Circonstance : Question au Gouvernement à l'Assemblée nationale

Prononcé le

Texte intégral

Monsieur le Député,


Vous avez raison, lire, parler, comprendre, être compris dans sa langue maternelle, c'est un droit élémentaire et c'est un droit élémentaire pour tout Européen. C'est donc d'ailleurs consubstantiel à la démocratie européenne. C'est si vrai que le premier acte juridique qu'a pris la CEE -c'était en 1958- avait justement trait au régime linguistique et à la diversité linguistique. Et donc, si nous défendons l'Europe, nous devons défendre cette diversité linguistique, cette diversité culturelle.

C'est pourquoi, avec Clément Beaune, nous avons missionné un groupe d'une quinzaine de personnalités européennes, de praticiens, justement, de la langue, de l'Europe, qui nous ont remis un rapport, sous l'autorité du professeur Christian Lequesne, dix-huit recommandations très concrètes, sur lesquelles nous travaillons pour pouvoir établir une vraie feuille de route qui fasse bouger les lignes.

Peut-on se satisfaire que 95% des documents émis par le secrétariat général du Conseil soient en langue anglaise ? Assurément non. Peut-on se satisfaire que 90% des documents issus de la Commission européenne soient rédigés en langue anglaise ? Clairement non. Et c'est pourquoi nous travaillons à cette feuille de route ambitieuse à l'image du souhait qu'a le Président de la République de rehausser la langue française et le multilinguisme.

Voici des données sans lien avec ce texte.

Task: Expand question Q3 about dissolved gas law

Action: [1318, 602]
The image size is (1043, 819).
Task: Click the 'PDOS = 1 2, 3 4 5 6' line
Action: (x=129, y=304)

Dans les recommandations, je trouve particulièrement intéressant le fait de fixer à 50%, par exemple, les documents émis dans une seule langue. Cela permettra une vraie diversité linguistique. Nous souhaitons plus de budget pour les formations, pour l'interprétation, pour la traduction. Et puis également, il y a un combat pour instaurer, dans tous les Etats membres, une deuxième langue vivante. Seuls 8 Etats sur 27 ont une deuxième langue vivante et on le sait, souvent, c'est le choix du français qui est fait. Alors, "das ist genug !", "basta !", "ça suffit !", et maintenant on passe à l'action.